3.2. Category Enrichment Analyses of HMB-Associated Gene Expression Changes
Next, we examined the transcriptomic context of acute HMB feeding using the pathfindR package [22]. Within the top 20 enriched terms were several pathways known to have key roles in muscle protein turnover, such as TNFα signalling (e.g., TNFRSF1A, CCL2, CXCL2), apoptosis (e.g., BCL2L11), MAPK (e.g., MAP3K14), and JAK-STAT signalling (e.g., STAM) (Figure 2, Supplementary Figures S2–S4, Supplementary File S1). We also observed a robust regulation in genes related to circadian rhythms (upregulation of NFIL3 and a downregulation of DBP, PER2, PER3, NR1D1, and NR1D2), RNA polymerase (e.g., POLR2A, POLR1A, POLR3A), and mTOR signalling (e.g., PIK3RR, BRAF, SGK1) (Figure 2, Supplementary Figure S4, Supplementary File S1).
Finally, based on the known acute pro-anabolic properties of HMB in skeletal muscle [9,16], we took a more targeted approach investigating the transcriptional response of AA transporter genes known to regulate the transport EAAs across the skeletal muscle cell membrane. Across the eight AA transporters investigated, we found that acute HMB feeding upregulated the expression of SLC36A1 (FDR = 0.004) and SLC7A5 (FDR = 0.04) (Figure 3, Supplementary File S1).
4. Discussion
We investigated the mechanistic effects of HMB on the transcriptome of human skeletal muscle based on prior evidence of its bioavailability in plasma and muscle, the documented anabolic effects on muscle protein turnover [9,16], and the use of HMB in sports science and clinical nutrition [10,11]. Our data demonstrate that HMB exerts substantial transcriptional effects, with robust regulation of inflammatory, protein metabolism, circadian rhythm, and AA transporter genes and pathways. These transcriptional responses are independent of insulin, since HMB does not provoke insulin secretion in the absence of adjuvant macronutrients [15]. While there are few parallels to draw, other studies have investigated the impact of nutrition generally on the muscle transcriptome.
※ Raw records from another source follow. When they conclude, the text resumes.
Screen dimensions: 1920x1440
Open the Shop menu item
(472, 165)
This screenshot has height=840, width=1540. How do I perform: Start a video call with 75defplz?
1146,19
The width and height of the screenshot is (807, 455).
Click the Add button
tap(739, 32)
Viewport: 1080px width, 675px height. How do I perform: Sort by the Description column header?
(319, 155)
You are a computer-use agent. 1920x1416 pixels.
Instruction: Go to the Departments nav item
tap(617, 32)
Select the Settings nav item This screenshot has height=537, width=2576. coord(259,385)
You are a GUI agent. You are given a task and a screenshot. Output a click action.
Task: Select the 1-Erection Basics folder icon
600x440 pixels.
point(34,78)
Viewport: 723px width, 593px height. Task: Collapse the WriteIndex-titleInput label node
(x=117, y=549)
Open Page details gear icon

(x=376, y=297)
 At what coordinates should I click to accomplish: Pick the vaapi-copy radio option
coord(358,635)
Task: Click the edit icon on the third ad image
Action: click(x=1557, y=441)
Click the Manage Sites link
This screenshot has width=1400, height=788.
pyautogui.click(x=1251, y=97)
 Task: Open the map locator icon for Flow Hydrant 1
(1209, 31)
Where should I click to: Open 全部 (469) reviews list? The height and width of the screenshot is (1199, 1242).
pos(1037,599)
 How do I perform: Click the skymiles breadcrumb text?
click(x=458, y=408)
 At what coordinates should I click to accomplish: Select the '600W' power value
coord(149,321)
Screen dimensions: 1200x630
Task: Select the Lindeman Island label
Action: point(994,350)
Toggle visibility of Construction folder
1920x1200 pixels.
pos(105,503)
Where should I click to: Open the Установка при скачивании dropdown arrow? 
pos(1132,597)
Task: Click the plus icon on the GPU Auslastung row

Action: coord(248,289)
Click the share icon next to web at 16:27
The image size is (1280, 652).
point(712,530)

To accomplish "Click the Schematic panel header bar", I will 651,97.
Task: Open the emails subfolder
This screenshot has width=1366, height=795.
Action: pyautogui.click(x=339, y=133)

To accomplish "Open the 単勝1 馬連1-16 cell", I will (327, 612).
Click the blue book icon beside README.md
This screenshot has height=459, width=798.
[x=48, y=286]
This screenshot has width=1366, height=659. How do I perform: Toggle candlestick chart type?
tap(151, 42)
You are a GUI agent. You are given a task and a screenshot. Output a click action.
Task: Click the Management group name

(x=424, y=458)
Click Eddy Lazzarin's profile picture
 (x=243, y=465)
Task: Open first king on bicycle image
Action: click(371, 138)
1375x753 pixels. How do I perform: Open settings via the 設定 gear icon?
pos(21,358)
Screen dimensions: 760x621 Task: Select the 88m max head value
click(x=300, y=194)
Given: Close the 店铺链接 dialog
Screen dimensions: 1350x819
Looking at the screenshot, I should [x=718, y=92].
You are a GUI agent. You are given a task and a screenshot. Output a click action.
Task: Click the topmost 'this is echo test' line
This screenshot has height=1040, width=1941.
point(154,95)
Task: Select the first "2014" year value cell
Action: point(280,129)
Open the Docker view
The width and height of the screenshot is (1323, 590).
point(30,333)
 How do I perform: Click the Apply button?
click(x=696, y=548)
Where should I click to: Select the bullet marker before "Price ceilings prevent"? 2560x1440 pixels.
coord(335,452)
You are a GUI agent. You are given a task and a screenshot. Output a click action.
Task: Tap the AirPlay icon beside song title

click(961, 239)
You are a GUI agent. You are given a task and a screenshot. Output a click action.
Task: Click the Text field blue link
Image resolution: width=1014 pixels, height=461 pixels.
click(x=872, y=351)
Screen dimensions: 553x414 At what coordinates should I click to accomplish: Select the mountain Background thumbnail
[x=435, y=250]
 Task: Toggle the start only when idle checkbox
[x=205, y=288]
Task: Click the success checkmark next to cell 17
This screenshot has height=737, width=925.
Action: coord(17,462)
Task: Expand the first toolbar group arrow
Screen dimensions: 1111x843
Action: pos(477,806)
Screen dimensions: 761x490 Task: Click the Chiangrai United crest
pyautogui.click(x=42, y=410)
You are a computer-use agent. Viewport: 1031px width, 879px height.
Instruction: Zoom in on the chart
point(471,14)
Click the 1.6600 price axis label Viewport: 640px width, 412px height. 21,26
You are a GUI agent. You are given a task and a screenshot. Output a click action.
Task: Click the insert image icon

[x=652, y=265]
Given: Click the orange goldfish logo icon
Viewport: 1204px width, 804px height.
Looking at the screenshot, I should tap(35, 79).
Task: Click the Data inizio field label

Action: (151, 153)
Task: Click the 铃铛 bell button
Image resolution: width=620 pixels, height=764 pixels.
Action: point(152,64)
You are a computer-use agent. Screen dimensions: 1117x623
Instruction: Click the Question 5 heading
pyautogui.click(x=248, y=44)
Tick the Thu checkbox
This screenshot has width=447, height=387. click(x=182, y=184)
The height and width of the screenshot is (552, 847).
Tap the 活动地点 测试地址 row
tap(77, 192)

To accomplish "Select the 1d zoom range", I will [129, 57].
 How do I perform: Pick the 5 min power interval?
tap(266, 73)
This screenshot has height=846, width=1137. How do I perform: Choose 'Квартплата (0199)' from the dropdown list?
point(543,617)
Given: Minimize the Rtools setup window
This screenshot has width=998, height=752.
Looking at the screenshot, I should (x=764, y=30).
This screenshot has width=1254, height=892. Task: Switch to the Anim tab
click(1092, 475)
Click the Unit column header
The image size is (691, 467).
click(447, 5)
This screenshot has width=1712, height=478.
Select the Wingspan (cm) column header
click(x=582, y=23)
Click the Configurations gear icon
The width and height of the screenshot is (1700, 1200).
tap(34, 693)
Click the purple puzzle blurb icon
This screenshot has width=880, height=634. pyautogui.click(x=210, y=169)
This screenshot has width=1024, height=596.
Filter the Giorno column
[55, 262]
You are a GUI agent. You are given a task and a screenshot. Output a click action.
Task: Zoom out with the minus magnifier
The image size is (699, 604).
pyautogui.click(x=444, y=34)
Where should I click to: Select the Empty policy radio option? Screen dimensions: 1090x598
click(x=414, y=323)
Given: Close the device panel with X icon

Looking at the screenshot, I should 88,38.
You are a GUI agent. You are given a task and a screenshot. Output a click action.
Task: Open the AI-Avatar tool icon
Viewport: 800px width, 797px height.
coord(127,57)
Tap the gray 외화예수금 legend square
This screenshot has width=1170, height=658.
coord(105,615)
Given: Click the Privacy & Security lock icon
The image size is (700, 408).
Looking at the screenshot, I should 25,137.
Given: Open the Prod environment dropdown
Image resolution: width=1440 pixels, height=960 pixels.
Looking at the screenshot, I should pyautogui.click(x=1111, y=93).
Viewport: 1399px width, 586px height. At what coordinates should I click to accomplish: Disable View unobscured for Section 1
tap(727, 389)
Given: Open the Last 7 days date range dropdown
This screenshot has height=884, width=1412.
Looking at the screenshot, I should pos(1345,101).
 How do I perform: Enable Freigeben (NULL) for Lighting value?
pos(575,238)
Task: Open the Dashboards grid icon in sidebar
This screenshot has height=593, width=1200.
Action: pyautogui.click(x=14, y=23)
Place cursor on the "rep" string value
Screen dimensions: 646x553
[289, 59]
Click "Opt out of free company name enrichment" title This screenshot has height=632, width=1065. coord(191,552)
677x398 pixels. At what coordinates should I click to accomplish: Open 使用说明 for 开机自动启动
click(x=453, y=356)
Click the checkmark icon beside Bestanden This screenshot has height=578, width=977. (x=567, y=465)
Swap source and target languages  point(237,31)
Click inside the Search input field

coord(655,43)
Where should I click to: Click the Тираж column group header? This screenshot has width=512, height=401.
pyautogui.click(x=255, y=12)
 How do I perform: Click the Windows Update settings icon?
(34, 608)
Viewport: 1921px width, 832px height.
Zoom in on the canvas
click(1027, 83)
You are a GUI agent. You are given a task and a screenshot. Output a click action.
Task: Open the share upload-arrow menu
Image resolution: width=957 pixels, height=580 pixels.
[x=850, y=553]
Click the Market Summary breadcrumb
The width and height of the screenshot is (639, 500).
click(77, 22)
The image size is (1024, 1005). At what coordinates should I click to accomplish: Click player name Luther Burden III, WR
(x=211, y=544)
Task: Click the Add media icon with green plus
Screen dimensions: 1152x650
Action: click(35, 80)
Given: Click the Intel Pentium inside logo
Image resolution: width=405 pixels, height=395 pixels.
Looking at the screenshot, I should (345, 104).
A hyper-insulinemic clamp study identified 762 significantly regulated genes (478 up- and 284 downregulated) [15], while studies investigating the impacts of varying protein intake in young adult males also reported a similar number of differentially expressed genes (~300–400 up/downregulated) [12]. Thus, from the limited nutri-omic literature, we can conclude that HMB exerts similar global transcriptional responses to known trophic nutritional factors (i.e., insulin/protein).
In line with HMB’s anabolic role in stimulating MPS [9,16], we observed increases in gene expression of RNA polymerase subunits (e.g., POLR2A, POLR1A, POLR3A) and of genes involved in mTOR-related protein synthesis (e.g., PIK3RR, BRAF, SGK1). Interestingly, SGK1 has been reported to also increase in response to exercise and to play a role in maintaining muscle homeostasis via downregulating muscle atrophy signalling pathways [24].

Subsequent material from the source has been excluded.